A base 32 encoding for binary strings

Downloads

6

Readme

base32-key - A base 32 encoding for binary strings

Actions Status GitHub license GitHub release GitHub tag

NPM

Usage

Install

npm install base32-key

# or

yarn add base32-key

Example (es module)

import { fromHexString, toHexString } from 'base32-key';
console.log(fromHexString('c0ffee'));
// => '222ET-3ZZGN'
console.log(toHexString('222ET-3ZZGN'));
// => 'c0ffee'

Example (commonjs)

var fromHexString = require('base32-key').fromHexString;
var toHexString = require('base32-key').toHexString;
console.log(fromHexString('c0ffee'));
// => '222ET-3ZZGN'
console.log(toHexString('222ET-3ZZGN'));
// => 'c0ffee'

A base 32 encoding for binary strings

This document describes a human-readable base 32 encoding for binary strings. It is intended to be used for e.g. product keys, which may be printed on paper and entered using a keyboard. As such, it is important that codes are easy to read, easy to type, and that errors can be detected.

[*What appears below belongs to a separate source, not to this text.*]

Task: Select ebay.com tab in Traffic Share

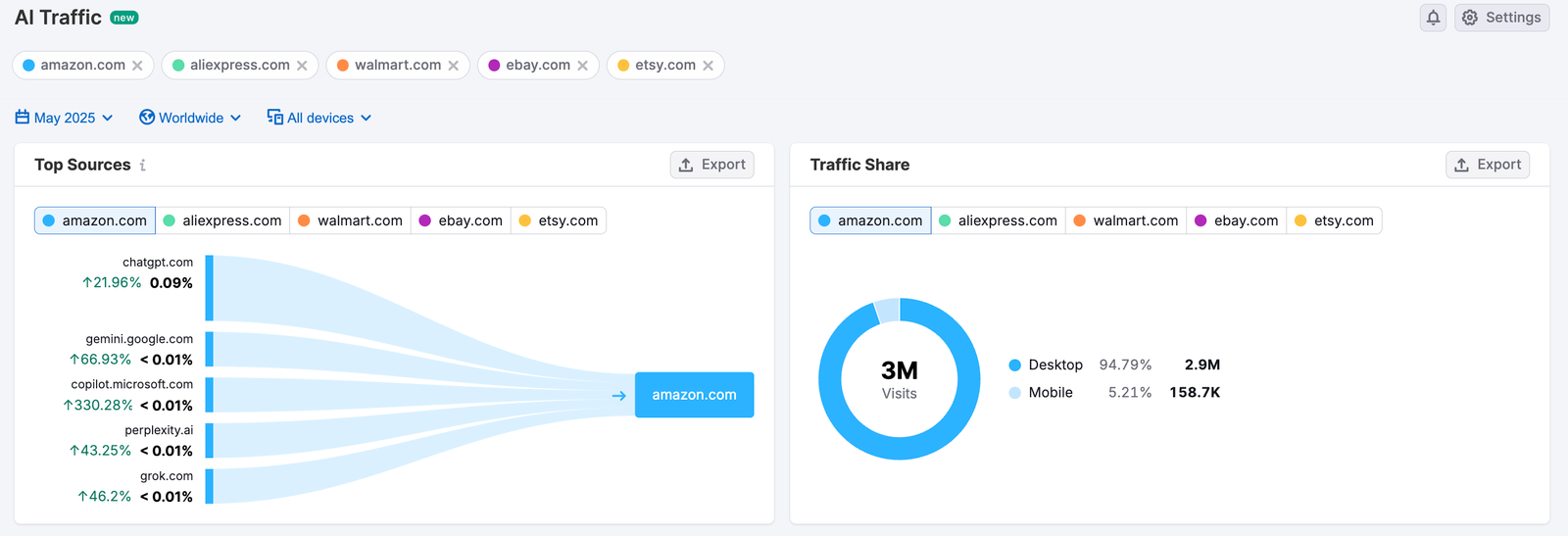Action: [1236, 220]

The encoding described here has some similarities with the Base32 encoding proposed by Douglas Crockford, which has similar goals, but differs in many of the details.

Overview of the encoding

The encoding algorithm works as follows.

  1. A binary string is split into 20 bit groups, left-padding with 0s if necessary.
  2. Each group is converted to four base 32 digits (using 5 bits per digit).
  3. For each group, we calculate a check digit using a 5-bit CRC.
  4. Each base 32 digit is encoded using the following 32 character alphabet:"23456789ABCDEFGHJKLMNPQRSTUVWXYZ". (Alternatively, the lowercase alphabet "abcdefghijkmnpqrstuvwxyz23456789" may be used.)
  5. Groups are joined with hyphens (-).

Calculation of check digits is described further below.

For example, 0x123456789abcdef (hexadecimal) contains 60 bits, so it is split into three groups (0x12345, 0x6789a, 0xbcdef). Each group is encoded separately. 0x12345 in hexadecimal is 00010 01000 11010 00101 in binary, or 2 8 26 5, with a check digit of 12. Using the uppercase alphabet, 2=4, 8=A, 26=U, 5=7, and 12=E, the first group becomes 4AU7E. The complete code is 4AU7E-EY6U6-RMHHH, where E, 6 and H are the check digits.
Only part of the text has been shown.